# [TEXT]
======
WASHINGTON: US Secretary of State Antony Blinken on Sunday defended a decision to pause a delivery to Israel of 3,500 bombs over concerns they could be used in the Gazan city of Rafah, saying Israel lacked a “credible plan” to protect some 1.4 million civilians sheltering there.
Speaking to ABC News’ This Week, Blinken said that President Joe Biden remains determined to help Israel defend itself and that the shipment of 3,500 2,000-pound and 500-pound bombs was the only US weapons package being withheld.
That could change, he said, if Israel launches a full-scale attack on Rafah, which Israel says it plans to invade to root out fighters of the ruling Hamas militant group.
Biden has made clear to Israel that if it “launches this major military operation to Rafah, then there are certain systems that we’re not going to be supporting and supplying for that operation,” said Blinken.
======
# [PROBLEMS TO SOLVE]
A. According to the Blinken article, how many civilians are sheltering in Rafah?
B. Write the next few sentences of the Blinken article, picking up right after its last sentence.
The listing that comes next is separate material, unrelated to the Blinken article.

# [SUPPLIED RECORDS]
======
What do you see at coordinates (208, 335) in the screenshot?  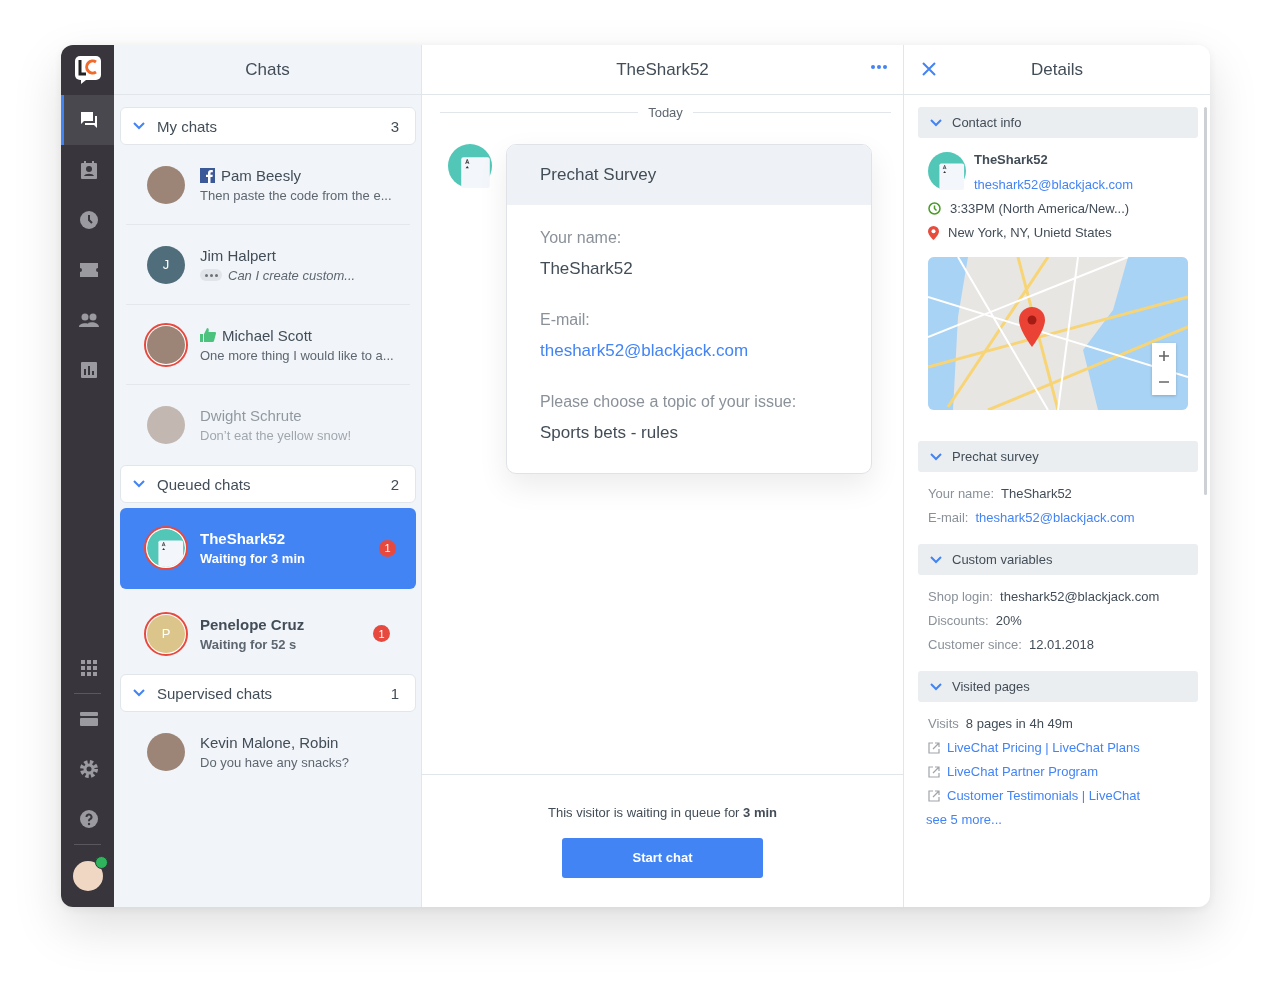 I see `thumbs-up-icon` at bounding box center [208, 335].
======
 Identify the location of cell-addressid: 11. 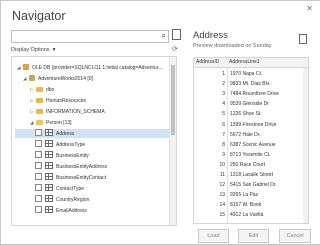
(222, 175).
======
# [ANSWERS BY ITEM NUMBER]
A. Some 1.4 million.

B.
“We have real concerns about the way they’re used,” he continued. Israel needs to “have a clear, credible plan to protect civilians, which we haven’t seen.”
Rafah is hosting some 1.4 million Palestinians, most of them displaced from elsewhere in Gaza by fighting and Israeli bombardments, amid dire shortages of food and water.
The death toll in Israel’s military operation in Gaza has now passed at least 35,000 Palestinians, according to Gaza’s Hamas-run health ministry.
The war was triggered by the Hamas-led attack on southern Israel on Oct. 7 in which some 1,200 people were killed and more than 250 people taken hostage, according to Israeli tallies.
Israel says 620 soldiers have been killed in the fighting.